EVERYTHING IS NOT UNDER CONTROL.

Once upon a time in the shadow of the 'eve of a Blue Moon there appears a re-make that isn't a re-make at all. The Manchurian Candidate which opens today is its predecessor in name only.

In this first real coming of age post-September 11 political convention of the boomer generation, it might as well still be 1962 - wars on every horizon, nuclear threats lurking in every corner, paranoia fulfilling every dark expectation - but it isn't.

2004 commands its own place in history and neither will it be relegated to the cinematic archival tray of history. And this is where Jonathan Demme's The Manchurian Candidate takes a nose-dive into a subterranean horror-land where what's make-believe - no matter how gory or scary - is still far more benign than the reality of now.

Here, mind control is the ultimate weapon in a terrorist's arsenal. The Manchurian Candidate is ultimately one man's searing journey home from the foreign battlefield via the political American landmines that he traverses to a self-exorcism from the implants of evil.

The universe of brilliance shared by Denzel Washington's live-to-die portrayal of Ben Marco, coupled with the slender vanities of power as expressed by Meryl Streep’s Senator Shaw, when side-showed up against the glass jaw of her incest-mired son, Vice-Presidential candidate Raymond Shaw [Liev Schreiber] who is directed to assassinate the only woman he ever loved and her Father [Jon Voight], the nemesis of Shaw's Mother, is eclipsed by Jeffrey Wright as Al Melvin.

During a 1991 tour in Kuwait, Melvin knew Marco as his commanding officer who he trusted and admired. Melvin is the cracked man - the American who comes home only to die because he is the vessel through which the light gets in. Once Melvin lets Marco in the bell begins to ring, quietly, barely until the crescendo is so overwhelming that the indisputable truth is heard, outside.

If truth is stranger than fiction for this The Manchurian Candidate to succeed it would have to illuminate every crevice of anxiety, steel even nerves of granite and bathe the sorrows of the maimed, the bereaved, and the dis-spirited.

Every work of art aspires to achieve and yet often falls upon the hard-nut of reality with meteoric intensity. But not this, The Manchurian Candidate.

Leonard Cohen has observed: "Ring the bells that still can ring. Forget your perfect offering. There is a crack in everything. That's how the light gets in."
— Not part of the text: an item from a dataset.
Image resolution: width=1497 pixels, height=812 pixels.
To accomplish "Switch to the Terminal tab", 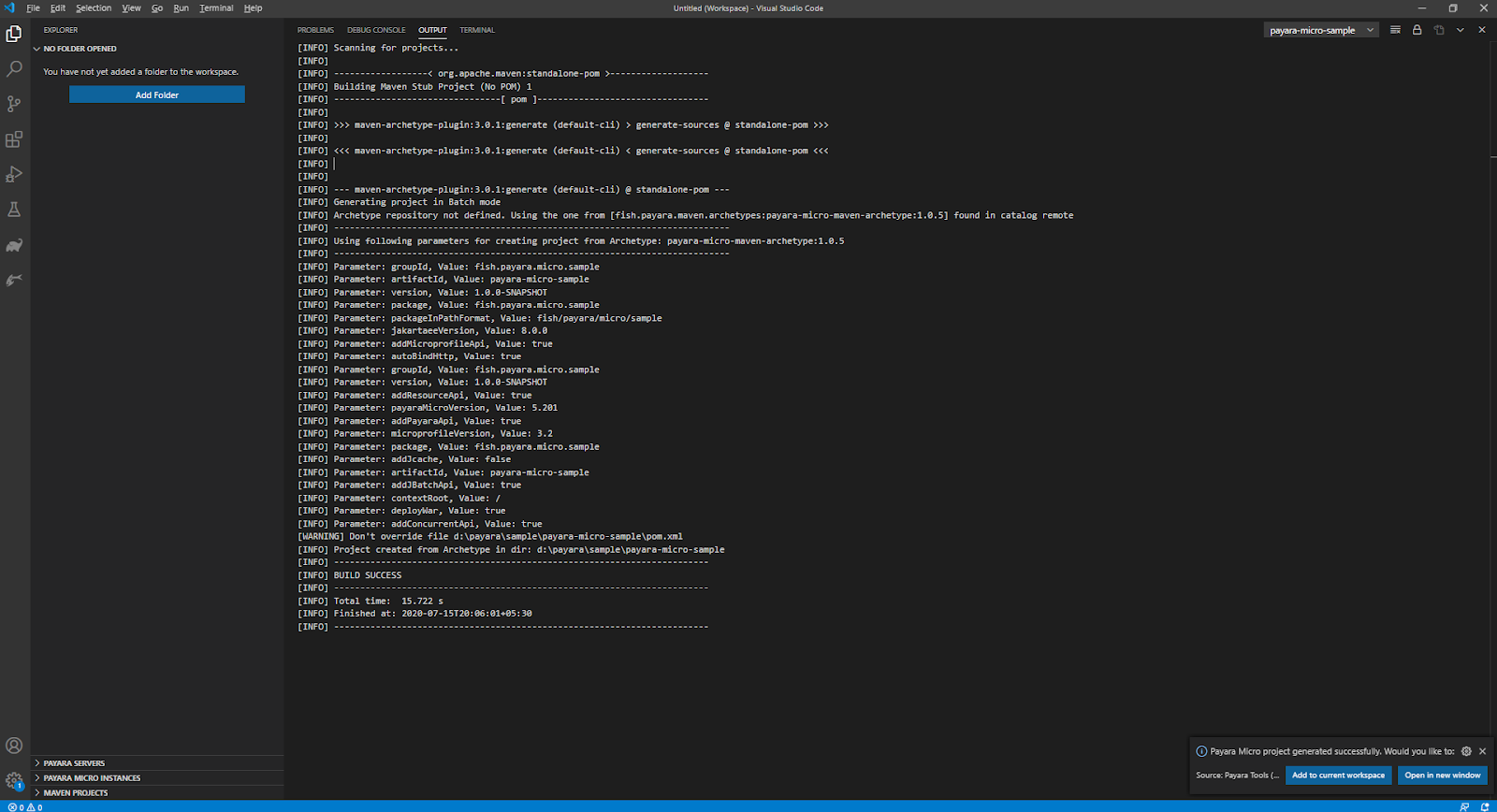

And is The Manchurian Candidate the film ever one imperfect, cracked offering that rings the bell! And that's the triumph of The Manchurian Candidate - despite the fact that it never gets off the tarmac, never soars but as it implodes layer upon hideous layer into itself, it rings the bell still!

The furor, the ferocity, the fulsome excess rampant throughout The Manchurian Candidate - that desperation itself provides a tender, touching, almost theological titillation. America is cracked. Did you hear it?

A tsunami of mini-tidal waves - geo-political, corporate, legal - have converged from within and from without our borders and the fissures threaten to dismantle our very collective societal soul.

Deny the message of The Manchurian Candidate at your peril. Ignore the crack and you will be denied the light. Never did a modern film seek to so unrelentingly fend-off easy escape. Just as the platoon soldiers who survived their 'night in the desert' storm can't hide from the hell of their dreams, neither can the viewer run from his or her seat.

You sit down for The Manchurian Candidate and you are strapped in, albeit without a strap. You are commanded to see, but with new eyes. And dare to dream, well beyond present reality.

This is one movie that rejoices in the crack that has become America because that's how the light will get in. It taunts us with the mantra: "Everything Is Under Control" all the while foreshadowing a so-called "Secure Tomorrow".

PHILADELPHIA, the City of Brotherly Love, safeguards our nation's sacred cracked bell. The Manchurian Candidate insists - for all its 130 minutes - that attention be paid: freedom's bell - ring it loud, ring it as long as it takes to take back responsibility for freedom and to let the light in from the darkness through its cracks.

It took a flawed, frayed, flailing film to ring anew the bell that has always been cracked - to let the light shine in.

Do you hear that cracked bell - it still tolls for thee… But for how long?